A balanced newsroom is not a solution to bias in the media. To begin with, it assumes that journalists’ personal biases intrude into their stories. Journalists are trained to probe and pry and ultimately to get the story. Whatever their political leanings, journalists’ goal is to learn as much information as possible in pursuit of the truth.

Furthermore, the majority of reporting is not always political. Because newspapers cover all aspects of society, it makes little sense to base a hiring decision on the political views of the applicant. Does it matter if the police beat reporter is conservative or liberal?

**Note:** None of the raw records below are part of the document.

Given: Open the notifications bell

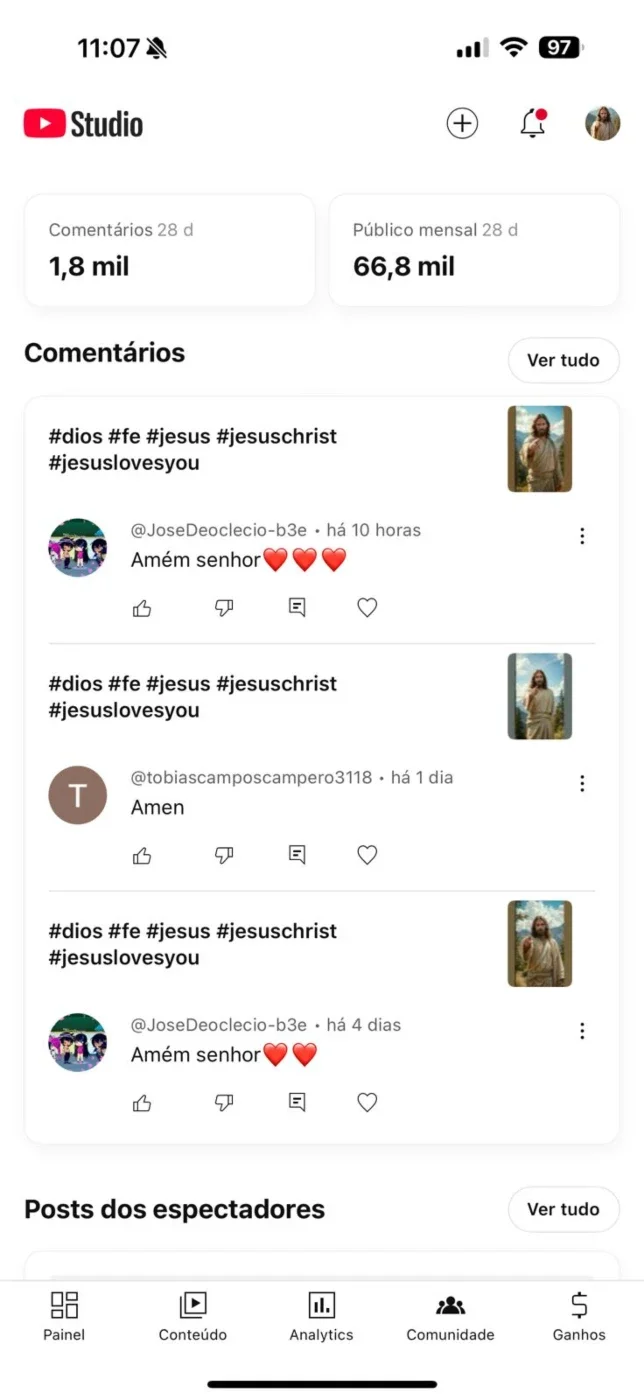Looking at the screenshot, I should pos(533,124).
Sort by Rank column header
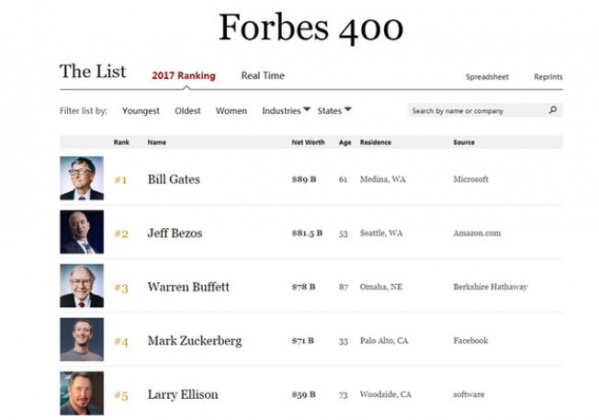 tap(121, 142)
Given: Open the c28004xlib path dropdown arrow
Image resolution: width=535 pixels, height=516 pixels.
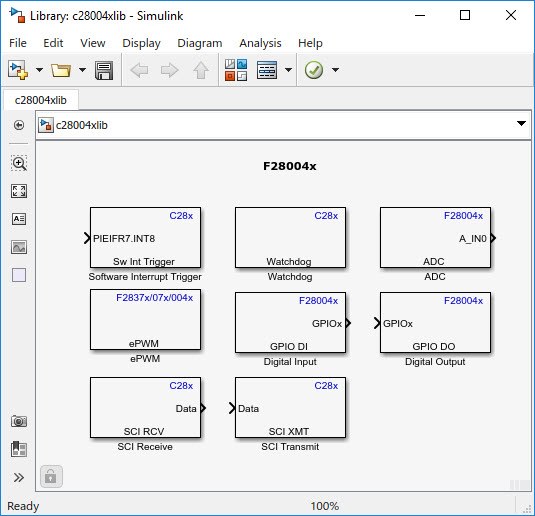Looking at the screenshot, I should click(x=521, y=123).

Even in political stories, bias is not simply black and white. The dominant bias in the media is neither liberal nor conservative. Rather, the media is biased in favor of conflict since these stories attract a large audience. Moreover, rarely are there only two contending sides to a story. Although it easy to comprehend a story when presented with two opposing stances, issues are often much more nuanced. It is not the two extremes, but the middle ground between the two that suffers from lack of attention.

With all this considered, we also believe that the recent move by Sen. Charles Schumer (D-N.Y.) to reintroduce the Fairness Doctrine in an attempt to break the conservative dominance in talk radio is misguided. The legislation would be costly, forcing the media to spend both time and resources to ensure that both sides have equal time to voice their opinions. Balance does not necessarily equate to fairness. When a majority agrees, presenting the minority opinion as having equal weight can be deceiving. It distorts reality and leads the public farther from the truth.

We feel that these efforts to try to affect fairness and reduce bias in a top-down manner would be ineffective and are unnecessary.